Suguru laughs that mean laugh again. “It’s interesting you still think so.”
Still? Satoru waits for you to echo it yourself, for you to insist Suguru gives you an answer. The conversation isn’t complete, and it’s unsatisfying and vague and Satoru can’t stand it. He wants you to ask for more. But you don’t: you don’t push, you don’t pry. You hold yourself back, and let everything remain unsaid.
Satoru can’t ask Suguru himself. Suguru will not be this honest with him, even though he’s been so equivocal with you.
“It was meant to be a compliment.” The words come out in a whisper, like a child at a sleepover.
There’s that rustle of bedsheets again, and Suguru says, kinder this time: “I know.”
“Yeah?”
Suguru must nod, because you let out a soft huff of breath, small and trying at laughter.
Satoru stands there, his forehead still resting against the wooden door. He only realises when he opens his eyes that he’s had them squeezed shut: his glasses have been pushed down his nose, and even though it’s late in the evening, the dim light is blinding. Satoru straightens, his mind full and thrumming and painful, and adjusts the lenses.  
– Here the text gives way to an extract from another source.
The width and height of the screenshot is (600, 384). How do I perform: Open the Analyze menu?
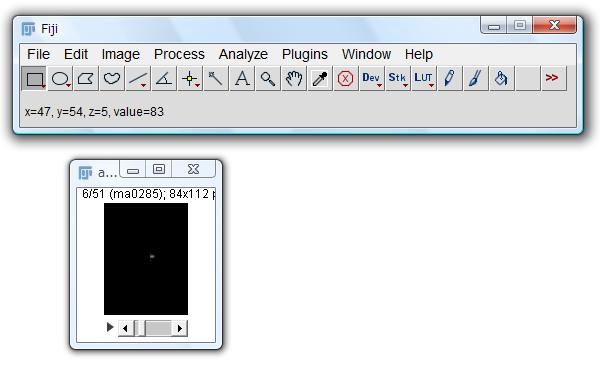click(243, 54)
“Hey.” Your voice: Satoru knows this voice. You are strong, with this voice, and so gentle.
He remembers being eleven, sitting on warm wooden stairs with the orange afternoon sun blazing behind your head like a halo. He remembers the realisation that you would die before him, that you knew, and that you accepted it. He remembers the blazing look in your eye, when you told him he would never be alone when you were still living with him.
He remembers crying in front of you, how much he’d hated it, and how much he’d wished you would take his hand and hold him.
You had comforted him with this voice. And, now, you comfort Suguru.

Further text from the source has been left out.